Gain/Loss Frames
Have you ever experienced the feeling of having someone live rent-free in your head? I have, and it's a journey many have been on. Have you ever considered why these moments happen? We could evict these cognitive squatters, yet we let them stay.
Over time, I have learned to deal with these moments with grace. Research shows that the “frame” through which we view these moments influences how we handle or mishandle cognitive squatters.
We use two basic frames to filter life’s stories: a “gain frame” and a “loss frame.” The gain frame interprets the perceived benefits and gains of any experience, while the loss frame calculates the perceived losses. Both frames impact our motivation to act.

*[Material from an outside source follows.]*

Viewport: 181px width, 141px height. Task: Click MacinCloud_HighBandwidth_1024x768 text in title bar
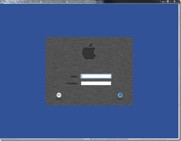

Intuitively, one might suggest living life through a gain frame. While tempting, there are times when calculating the loss is necessary to understand potential risks. However, over-indexing on either can lead to issues.
Viewing life exclusively through a loss frame can put one in a precarious mental state, allowing for emotional hijacking, a term popularized by psychologist Daniel Goleman. It refers to situations where intense emotions override rational thinking, leading to impulsive actions and distorted perceptions. Once in hijacked mode, the loss framing can pull people into a state of victimhood.
Conversely, focusing solely on the gain can leave us vulnerable to unforeseen risks. The key is self-awareness to recognize repeated patterns that may lead to over-indexing. One exercise is to record your top three emotion words each day to notice a trend in the type of emotion consuming your narrative.
When your thoughts skew toward how an individual or group is causing you loss, take a moment to reflect. Ask yourself which emotions are currently consuming your narrative. Then, rethink what you have gained and can control based on the experience. This process gives back your agency, allowing you to reframe the moment. What you do next is less likely from a victim’s perspective and more likely from a position of empowerment.
To regain your agency, identify and label your emotions, challenge negative thoughts by questioning their validity, and set small, achievable goals to regain a sense of control.
If life seems to swirl, reflect on the story you are telling yourself. Rethink the story you want, reframing your mindset. Then act based on your new mindset. If you struggle to rethink, consider seeking help from professional "unpackers" who can assist you.
How we frame our experiences significantly impacts our mental well-being and actions. By consciously choosing to reflect, rethink, and act, we can regain control over our narratives and avoid falling into victimhood. If you struggle with this process, seeking the help of a professional can provide valuable guidance. Remember, the power to evict those cognitive squatters lies within you. Take charge of your mental space and live more mindfully.